» What needs to be done
Every entry here should be copied exactly.

*** Data to process ***

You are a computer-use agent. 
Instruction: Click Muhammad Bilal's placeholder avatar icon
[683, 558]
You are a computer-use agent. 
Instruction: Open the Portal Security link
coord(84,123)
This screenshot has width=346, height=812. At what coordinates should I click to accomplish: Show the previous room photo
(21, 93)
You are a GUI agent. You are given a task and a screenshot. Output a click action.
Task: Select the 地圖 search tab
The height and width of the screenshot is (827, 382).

*** End of Data to process ***

» Result
You are a computer-use agent. 
Instruction: Click Muhammad Bilal's placeholder avatar icon
[683, 558]
You are a computer-use agent. 
Instruction: Open the Portal Security link
coord(84,123)
This screenshot has width=346, height=812. At what coordinates should I click to accomplish: Show the previous room photo
(21, 93)
You are a GUI agent. You are given a task and a screenshot. Output a click action.
Task: Select the 地圖 search tab
The height and width of the screenshot is (827, 382).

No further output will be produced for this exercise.